この光景を「見て」いた兆一はあまりの事に驚いてしまった。
「ま、まさか億太郎さんが死んじまうなんて、一体何故なんだ?」
そんな兆一に、ヨロズがこう声をかけた。
「兆一、下流を見てみろ」
その言葉のままに下流を見ていると、何かに取り憑かれているような男が、丸打峠の大河家に向かっているのが見えて来た。
「何だか臭いような気がするけれど、ひょとして腐黄色者か?」
だとしたら危ない!直ぐに行かなくちゃと立ち上がりかけた兆一を、
「その必要はない」と止める声が聞こえた。
誰だ?ん?・・・親父か?
そう、男の歩いている下流に万和の姿があった。手に何か持っている、何だろう?ひょっとして、億太郎さんのガンダ石か?
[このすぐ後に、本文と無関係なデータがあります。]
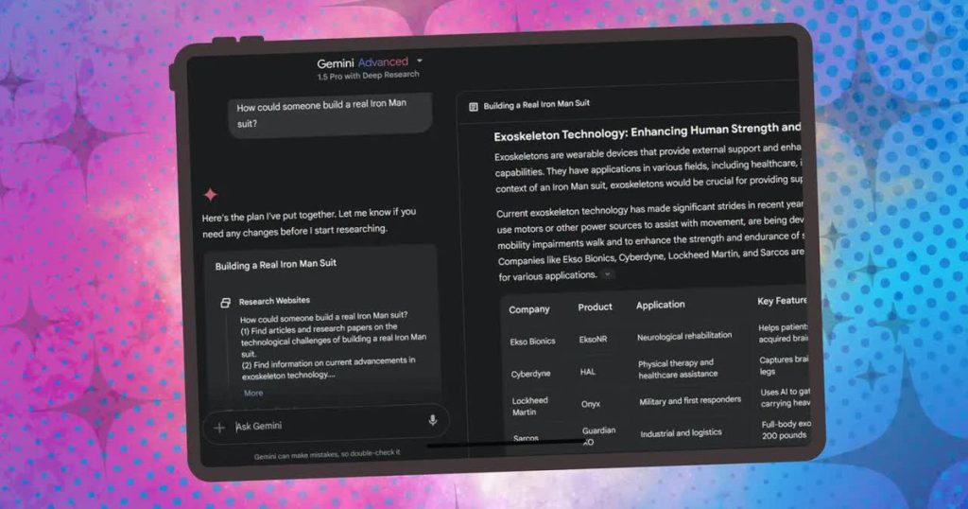
Task: Click the Research Websites icon
Action: (226, 302)
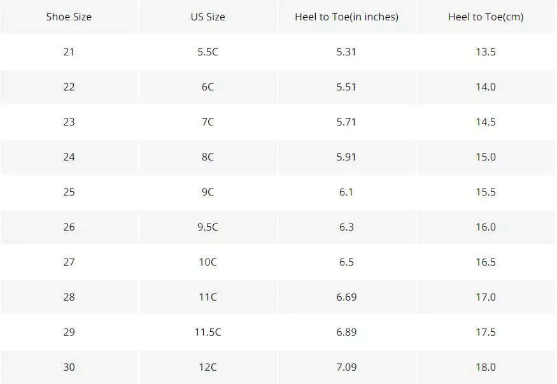Click the Heel to Toe(in inches) header
Image resolution: width=557 pixels, height=384 pixels.
click(347, 17)
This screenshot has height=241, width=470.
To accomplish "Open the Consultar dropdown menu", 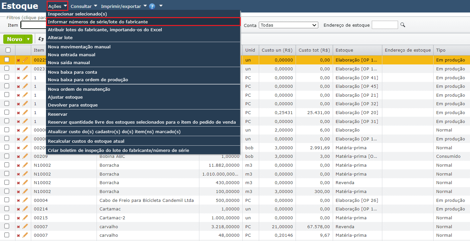I will (x=84, y=6).

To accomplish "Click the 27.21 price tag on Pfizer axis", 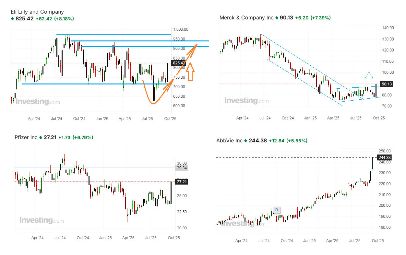I will click(181, 182).
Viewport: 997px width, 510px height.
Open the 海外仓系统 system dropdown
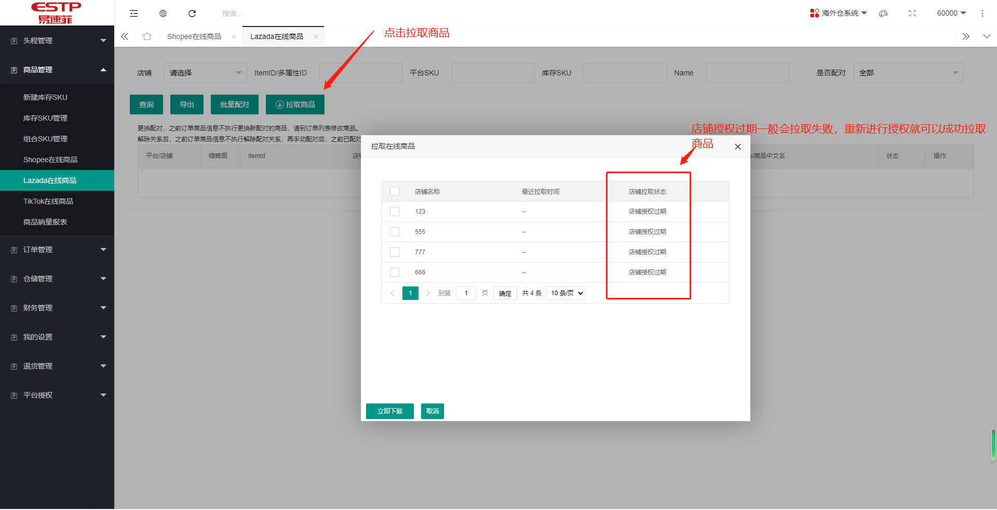(839, 13)
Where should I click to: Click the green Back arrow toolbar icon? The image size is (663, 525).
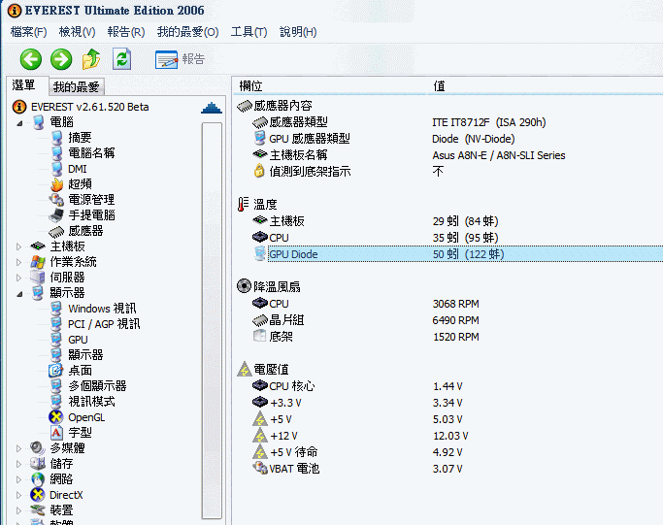[x=30, y=59]
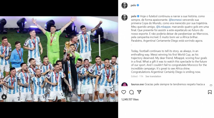Click the Argentina team celebration photo
214x118 pixels.
[59, 59]
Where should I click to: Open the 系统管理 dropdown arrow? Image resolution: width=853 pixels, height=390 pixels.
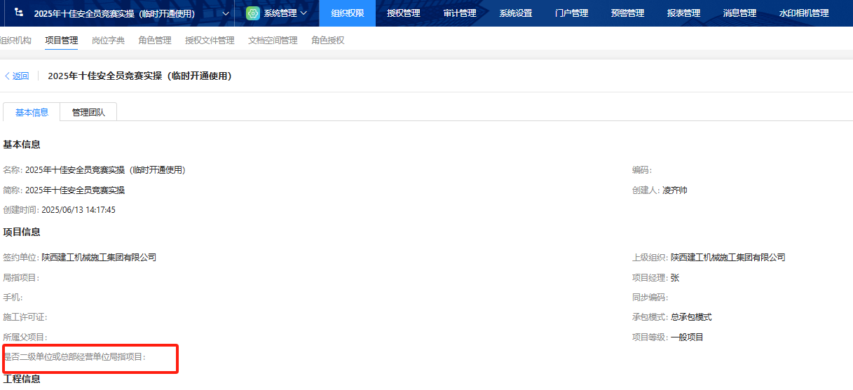coord(303,13)
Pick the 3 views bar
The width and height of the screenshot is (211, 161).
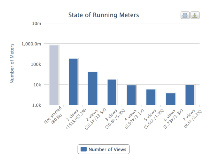112,92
「これからお前が『見る』事は、お前達の『やるべき事』の始まりだ。手を出す事はないが、目ん玉おっぴろげてよく見ていろ」
ヨロズの言葉に、兆一は更に集中してみようと、印に更に「気」を入れた。
父・億太郎が亡くなってしまい、悲しみに暮れていた大河家に、突然怪しい雰囲気が忍び込んで来た。
「誰だ?・・・ひょっとして、腐黄色者に取り憑かれた奴か?」
億次郎の目に敵意がみなぎった。
「奴が死んで、やっとここへ来る事が出来た。さあ、大人しく京を寄こせ!」
男の口から異臭混じりの声が響いて来た。億次郎は両手に「ガンダ石」を握り、そこから「分身ガンダ」を出し、青い光を輝かせて光を男に向かって放射した。男は「ぐぅわー」と声を上げながら倒れ、それと共に異臭が消え、辺りに緑色の光が漂うようになっていた。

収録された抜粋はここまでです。